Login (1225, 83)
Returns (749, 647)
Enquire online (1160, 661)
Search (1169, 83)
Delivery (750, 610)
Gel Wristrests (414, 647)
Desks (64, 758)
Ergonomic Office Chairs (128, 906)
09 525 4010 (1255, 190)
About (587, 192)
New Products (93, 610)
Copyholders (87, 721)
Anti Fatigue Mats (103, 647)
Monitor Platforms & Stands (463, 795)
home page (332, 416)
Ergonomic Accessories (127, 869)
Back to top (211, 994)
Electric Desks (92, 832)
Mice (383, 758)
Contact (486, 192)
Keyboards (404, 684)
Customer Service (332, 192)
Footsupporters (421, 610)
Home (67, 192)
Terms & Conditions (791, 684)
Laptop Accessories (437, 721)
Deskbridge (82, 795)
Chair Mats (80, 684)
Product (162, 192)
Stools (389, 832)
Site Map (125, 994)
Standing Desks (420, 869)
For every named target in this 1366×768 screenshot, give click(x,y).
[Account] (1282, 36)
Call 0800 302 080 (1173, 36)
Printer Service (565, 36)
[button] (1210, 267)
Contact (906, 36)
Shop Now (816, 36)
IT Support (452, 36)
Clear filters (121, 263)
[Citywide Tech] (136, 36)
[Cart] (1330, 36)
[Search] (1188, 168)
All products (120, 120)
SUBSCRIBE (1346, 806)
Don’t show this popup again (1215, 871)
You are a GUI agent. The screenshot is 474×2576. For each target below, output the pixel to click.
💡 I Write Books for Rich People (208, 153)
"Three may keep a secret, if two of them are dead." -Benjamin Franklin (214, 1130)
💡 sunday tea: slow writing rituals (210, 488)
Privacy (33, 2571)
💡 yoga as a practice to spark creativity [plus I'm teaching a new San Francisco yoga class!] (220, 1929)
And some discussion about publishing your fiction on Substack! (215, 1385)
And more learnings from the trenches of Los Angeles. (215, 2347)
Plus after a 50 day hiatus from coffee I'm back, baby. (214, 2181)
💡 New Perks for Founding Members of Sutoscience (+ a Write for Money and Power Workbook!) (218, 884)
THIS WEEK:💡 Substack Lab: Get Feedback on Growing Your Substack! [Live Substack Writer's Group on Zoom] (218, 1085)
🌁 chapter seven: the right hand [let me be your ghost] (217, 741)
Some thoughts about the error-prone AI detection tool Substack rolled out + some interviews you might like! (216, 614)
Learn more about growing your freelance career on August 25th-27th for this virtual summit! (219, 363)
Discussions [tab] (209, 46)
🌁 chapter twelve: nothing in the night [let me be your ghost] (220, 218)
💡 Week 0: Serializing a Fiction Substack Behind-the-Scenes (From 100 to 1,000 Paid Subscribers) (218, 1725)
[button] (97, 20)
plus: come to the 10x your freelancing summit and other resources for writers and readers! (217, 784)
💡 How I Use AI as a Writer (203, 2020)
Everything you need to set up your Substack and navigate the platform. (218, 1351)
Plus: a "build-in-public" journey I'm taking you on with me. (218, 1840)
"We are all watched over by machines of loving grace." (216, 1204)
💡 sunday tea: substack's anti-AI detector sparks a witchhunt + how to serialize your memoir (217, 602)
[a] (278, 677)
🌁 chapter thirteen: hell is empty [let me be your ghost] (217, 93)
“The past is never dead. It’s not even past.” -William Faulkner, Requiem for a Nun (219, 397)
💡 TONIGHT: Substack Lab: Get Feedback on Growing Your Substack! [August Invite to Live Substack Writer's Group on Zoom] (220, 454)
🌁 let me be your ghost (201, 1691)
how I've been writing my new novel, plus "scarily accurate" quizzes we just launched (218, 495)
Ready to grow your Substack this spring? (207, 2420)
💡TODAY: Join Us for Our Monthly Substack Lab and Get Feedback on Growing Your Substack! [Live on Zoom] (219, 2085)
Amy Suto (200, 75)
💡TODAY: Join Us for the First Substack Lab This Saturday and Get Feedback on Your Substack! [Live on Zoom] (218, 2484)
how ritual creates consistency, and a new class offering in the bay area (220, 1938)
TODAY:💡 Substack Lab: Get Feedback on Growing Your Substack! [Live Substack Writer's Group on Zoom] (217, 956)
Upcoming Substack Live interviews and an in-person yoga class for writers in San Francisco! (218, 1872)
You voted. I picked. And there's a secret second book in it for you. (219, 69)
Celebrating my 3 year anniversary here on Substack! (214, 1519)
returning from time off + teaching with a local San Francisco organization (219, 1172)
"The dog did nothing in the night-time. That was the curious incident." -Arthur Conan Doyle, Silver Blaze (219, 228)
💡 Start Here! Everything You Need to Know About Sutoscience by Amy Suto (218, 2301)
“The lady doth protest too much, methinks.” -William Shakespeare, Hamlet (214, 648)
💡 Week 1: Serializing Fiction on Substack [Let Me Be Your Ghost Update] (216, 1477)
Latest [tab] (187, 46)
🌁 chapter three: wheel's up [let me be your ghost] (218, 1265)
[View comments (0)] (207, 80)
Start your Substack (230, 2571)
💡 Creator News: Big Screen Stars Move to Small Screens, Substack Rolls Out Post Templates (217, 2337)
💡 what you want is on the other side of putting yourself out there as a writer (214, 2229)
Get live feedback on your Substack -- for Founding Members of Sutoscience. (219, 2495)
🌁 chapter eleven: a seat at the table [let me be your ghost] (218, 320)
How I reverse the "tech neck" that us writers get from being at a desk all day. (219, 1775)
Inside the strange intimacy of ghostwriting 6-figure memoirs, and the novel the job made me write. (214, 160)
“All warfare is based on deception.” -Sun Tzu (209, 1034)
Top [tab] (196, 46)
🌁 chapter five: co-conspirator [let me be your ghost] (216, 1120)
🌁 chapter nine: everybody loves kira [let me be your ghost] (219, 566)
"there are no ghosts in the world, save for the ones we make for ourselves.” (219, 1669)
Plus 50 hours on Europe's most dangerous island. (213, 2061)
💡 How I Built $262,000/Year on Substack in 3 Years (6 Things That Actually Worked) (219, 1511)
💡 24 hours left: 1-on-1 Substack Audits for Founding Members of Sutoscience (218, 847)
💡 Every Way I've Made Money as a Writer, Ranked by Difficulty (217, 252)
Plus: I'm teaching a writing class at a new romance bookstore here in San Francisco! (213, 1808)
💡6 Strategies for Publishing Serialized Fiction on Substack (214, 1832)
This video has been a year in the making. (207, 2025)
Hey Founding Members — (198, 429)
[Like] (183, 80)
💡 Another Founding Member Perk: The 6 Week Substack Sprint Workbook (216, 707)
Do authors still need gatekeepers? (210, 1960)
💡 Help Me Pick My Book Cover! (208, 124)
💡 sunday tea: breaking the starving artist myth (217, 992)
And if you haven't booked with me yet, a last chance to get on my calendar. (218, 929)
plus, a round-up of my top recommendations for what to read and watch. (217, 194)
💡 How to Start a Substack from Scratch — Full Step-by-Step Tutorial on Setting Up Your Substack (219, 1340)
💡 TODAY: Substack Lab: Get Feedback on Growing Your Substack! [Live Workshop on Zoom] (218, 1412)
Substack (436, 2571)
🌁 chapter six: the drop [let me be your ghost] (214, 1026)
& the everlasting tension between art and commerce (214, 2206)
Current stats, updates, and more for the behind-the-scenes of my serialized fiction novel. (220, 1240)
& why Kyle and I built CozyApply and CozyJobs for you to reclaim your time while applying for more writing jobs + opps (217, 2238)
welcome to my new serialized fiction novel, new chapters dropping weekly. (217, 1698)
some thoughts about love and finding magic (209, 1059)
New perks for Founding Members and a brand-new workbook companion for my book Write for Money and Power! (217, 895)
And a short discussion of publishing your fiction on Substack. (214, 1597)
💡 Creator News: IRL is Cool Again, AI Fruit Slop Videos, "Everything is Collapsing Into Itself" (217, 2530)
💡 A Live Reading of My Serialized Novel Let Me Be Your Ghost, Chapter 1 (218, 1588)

* Aim of the task
The listing above should be transcribed in full, exactly as written.

* The completed task
Login (1225, 83)
Returns (749, 647)
Enquire online (1160, 661)
Search (1169, 83)
Delivery (750, 610)
Gel Wristrests (414, 647)
Desks (64, 758)
Ergonomic Office Chairs (128, 906)
09 525 4010 (1255, 190)
About (587, 192)
New Products (93, 610)
Copyholders (87, 721)
Anti Fatigue Mats (103, 647)
Monitor Platforms & Stands (463, 795)
home page (332, 416)
Ergonomic Accessories (127, 869)
Back to top (211, 994)
Electric Desks (92, 832)
Mice (383, 758)
Contact (486, 192)
Keyboards (404, 684)
Customer Service (332, 192)
Footsupporters (421, 610)
Home (67, 192)
Terms & Conditions (791, 684)
Laptop Accessories (437, 721)
Deskbridge (82, 795)
Chair Mats (80, 684)
Product (162, 192)
Stools (389, 832)
Site Map (125, 994)
Standing Desks (420, 869)
For every named target in this 1366×768 screenshot, give click(x,y).
[Account] (1282, 36)
Call 0800 302 080 (1173, 36)
Printer Service (565, 36)
[button] (1210, 267)
Contact (906, 36)
Shop Now (816, 36)
IT Support (452, 36)
Clear filters (121, 263)
[Citywide Tech] (136, 36)
[Cart] (1330, 36)
[Search] (1188, 168)
All products (120, 120)
SUBSCRIBE (1346, 806)
Don’t show this popup again (1215, 871)
You are a GUI agent. The screenshot is 474×2576. For each target below, output the pixel to click.
💡 I Write Books for Rich People (208, 153)
"Three may keep a secret, if two of them are dead." -Benjamin Franklin (214, 1130)
💡 sunday tea: slow writing rituals (210, 488)
Privacy (33, 2571)
💡 yoga as a practice to spark creativity [plus I'm teaching a new San Francisco yoga class!] (220, 1929)
And some discussion about publishing your fiction on Substack! (215, 1385)
And more learnings from the trenches of Los Angeles. (215, 2347)
Plus after a 50 day hiatus from coffee I'm back, baby. (214, 2181)
💡 New Perks for Founding Members of Sutoscience (+ a Write for Money and Power Workbook!) (218, 884)
THIS WEEK:💡 Substack Lab: Get Feedback on Growing Your Substack! [Live Substack Writer's Group on Zoom] (218, 1085)
🌁 chapter seven: the right hand [let me be your ghost] (217, 741)
Some thoughts about the error-prone AI detection tool Substack rolled out + some interviews you might like! (216, 614)
Learn more about growing your freelance career on August 25th-27th for this virtual summit! (219, 363)
Discussions [tab] (209, 46)
🌁 chapter twelve: nothing in the night [let me be your ghost] (220, 218)
💡 Week 0: Serializing a Fiction Substack Behind-the-Scenes (From 100 to 1,000 Paid Subscribers) (218, 1725)
[button] (97, 20)
plus: come to the 10x your freelancing summit and other resources for writers and readers! (217, 784)
💡 How I Use AI as a Writer (203, 2020)
Everything you need to set up your Substack and navigate the platform. (218, 1351)
Plus: a "build-in-public" journey I'm taking you on with me. (218, 1840)
"We are all watched over by machines of loving grace." (216, 1204)
💡 sunday tea: substack's anti-AI detector sparks a witchhunt + how to serialize your memoir (217, 602)
[a] (278, 677)
🌁 chapter thirteen: hell is empty [let me be your ghost] (217, 93)
“The past is never dead. It’s not even past.” -William Faulkner, Requiem for a Nun (219, 397)
💡 TONIGHT: Substack Lab: Get Feedback on Growing Your Substack! [August Invite to Live Substack Writer's Group on Zoom] (220, 454)
🌁 let me be your ghost (201, 1691)
how I've been writing my new novel, plus "scarily accurate" quizzes we just launched (218, 495)
Ready to grow your Substack this spring? (207, 2420)
💡TODAY: Join Us for Our Monthly Substack Lab and Get Feedback on Growing Your Substack! [Live on Zoom] (219, 2085)
Amy Suto (200, 75)
💡TODAY: Join Us for the First Substack Lab This Saturday and Get Feedback on Your Substack! [Live on Zoom] (218, 2484)
how ritual creates consistency, and a new class offering in the bay area (220, 1938)
TODAY:💡 Substack Lab: Get Feedback on Growing Your Substack! [Live Substack Writer's Group on Zoom] (217, 956)
Upcoming Substack Live interviews and an in-person yoga class for writers in San Francisco! (218, 1872)
You voted. I picked. And there's a secret second book in it for you. (219, 69)
Celebrating my 3 year anniversary here on Substack! (214, 1519)
returning from time off + teaching with a local San Francisco organization (219, 1172)
"The dog did nothing in the night-time. That was the curious incident." -Arthur Conan Doyle, Silver Blaze (219, 228)
💡 Start Here! Everything You Need to Know About Sutoscience by Amy Suto (218, 2301)
“The lady doth protest too much, methinks.” -William Shakespeare, Hamlet (214, 648)
💡 Week 1: Serializing Fiction on Substack [Let Me Be Your Ghost Update] (216, 1477)
Latest [tab] (187, 46)
🌁 chapter three: wheel's up [let me be your ghost] (218, 1265)
[View comments (0)] (207, 80)
Start your Substack (230, 2571)
💡 Creator News: Big Screen Stars Move to Small Screens, Substack Rolls Out Post Templates (217, 2337)
💡 what you want is on the other side of putting yourself out there as a writer (214, 2229)
Get live feedback on your Substack -- for Founding Members of Sutoscience. (219, 2495)
🌁 chapter eleven: a seat at the table [let me be your ghost] (218, 320)
How I reverse the "tech neck" that us writers get from being at a desk all day. (219, 1775)
Inside the strange intimacy of ghostwriting 6-figure memoirs, and the novel the job made me write. (214, 160)
“All warfare is based on deception.” -Sun Tzu (209, 1034)
Top [tab] (196, 46)
🌁 chapter five: co-conspirator [let me be your ghost] (216, 1120)
🌁 chapter nine: everybody loves kira [let me be your ghost] (219, 566)
"there are no ghosts in the world, save for the ones we make for ourselves.” (219, 1669)
Plus 50 hours on Europe's most dangerous island. (213, 2061)
💡 How I Built $262,000/Year on Substack in 3 Years (6 Things That Actually Worked) (219, 1511)
💡 24 hours left: 1-on-1 Substack Audits for Founding Members of Sutoscience (218, 847)
💡 Every Way I've Made Money as a Writer, Ranked by Difficulty (217, 252)
Plus: I'm teaching a writing class at a new romance bookstore here in San Francisco! (213, 1808)
💡6 Strategies for Publishing Serialized Fiction on Substack (214, 1832)
This video has been a year in the making. (207, 2025)
Hey Founding Members — (198, 429)
[Like] (183, 80)
💡 Another Founding Member Perk: The 6 Week Substack Sprint Workbook (216, 707)
Do authors still need gatekeepers? (210, 1960)
💡 Help Me Pick My Book Cover! (208, 124)
💡 sunday tea: breaking the starving artist myth (217, 992)
And if you haven't booked with me yet, a last chance to get on my calendar. (218, 929)
plus, a round-up of my top recommendations for what to read and watch. (217, 194)
💡 How to Start a Substack from Scratch — Full Step-by-Step Tutorial on Setting Up Your Substack (219, 1340)
💡 TODAY: Substack Lab: Get Feedback on Growing Your Substack! [Live Workshop on Zoom] (218, 1412)
Substack (436, 2571)
🌁 chapter six: the drop [let me be your ghost] (214, 1026)
& the everlasting tension between art and commerce (214, 2206)
Current stats, updates, and more for the behind-the-scenes of my serialized fiction novel. (220, 1240)
& why Kyle and I built CozyApply and CozyJobs for you to reclaim your time while applying for more writing jobs + opps (217, 2238)
welcome to my new serialized fiction novel, new chapters dropping weekly. (217, 1698)
some thoughts about love and finding magic (209, 1059)
New perks for Founding Members and a brand-new workbook companion for my book Write for Money and Power! (217, 895)
And a short discussion of publishing your fiction on Substack. (214, 1597)
💡 Creator News: IRL is Cool Again, AI Fruit Slop Videos, "Everything is Collapsing Into Itself" (217, 2530)
💡 A Live Reading of My Serialized Novel Let Me Be Your Ghost, Chapter 1 (218, 1588)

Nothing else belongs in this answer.